Alternatively, this could be a sign of an identity crisis at Facebook. Google+
and Twitter use them to group conversations logically, whereas Facebook groups
things by people. Unless they switch back to everything being public by
default, what's the point?

------
themckman
I literally thought they were trying to INCORPORATE the hashtag. They're
really working on implementing it.

------
lucb1e
As a frequent Google+ and infrequent Twitter user, I was surprised to discover
a few days ago that Facebook had no such thing as browsing popular posts,
trending topics, hashtags, or anything that would connect people without being
a friend of a friend yet. I thought it really sucked, so I guess this became
about time.

Now they only have to get rid of showing my friends the posts that I liked
from others. I'm not sure how the settings work, but it really feels like a
big privacy intrusion. That's probably why Facebook thinks it's a feature
though.

------
danmaz74
If Facebook is going to integrate hashtags into its working, I also hope
they'll make it easy to collect information about them through APIs. I'd like
to get data from Facebook for hashtagify.me

------
mickdarling
For outside services that try to parse and group content, if they implement
searching via the API well it could be very useful. Related content is the
thing that this would be quite useful for.

------
vacipr
Let's hope they don't make another waiting list for this.

------
acoyfellow
Next step: roll out ways to monetize hashtag for brands (marketing tools?)

------
flexxaeon
Been expecting this ever since hearing the 'rumor'.

------
apl002
first poke, now this...#comeonfacebook

------
pasbesoin
Wouldn't some level of support fall out of their graph search, by default?

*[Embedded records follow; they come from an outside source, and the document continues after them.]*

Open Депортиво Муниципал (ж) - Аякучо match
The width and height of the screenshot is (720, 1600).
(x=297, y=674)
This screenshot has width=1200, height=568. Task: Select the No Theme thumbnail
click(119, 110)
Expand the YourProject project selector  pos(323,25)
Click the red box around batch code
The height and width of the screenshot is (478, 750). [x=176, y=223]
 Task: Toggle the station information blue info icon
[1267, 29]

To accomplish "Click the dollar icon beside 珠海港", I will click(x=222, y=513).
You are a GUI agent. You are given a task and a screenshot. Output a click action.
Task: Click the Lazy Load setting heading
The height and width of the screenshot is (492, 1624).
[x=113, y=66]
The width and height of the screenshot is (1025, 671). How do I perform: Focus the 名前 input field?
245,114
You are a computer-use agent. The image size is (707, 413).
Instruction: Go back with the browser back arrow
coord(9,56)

I couldn't bring myself to more than skim the WSJ article, and I haven't used
FB's graph search. But if you can search for "people I can reach/see" union
"word" [where word can be e.g. #foo], it seems to me the userbase is already
partways towards support, before FB does anything further.

I guess this leaves me wondering whether or not graph search already indexes
"#foo", or whether it doesn't yet understand #foo as an targeted entity
construct.

If #foo is already understood and indexed, then is this initiative then a
matter of providing optimized aggregator UI's and/or API's?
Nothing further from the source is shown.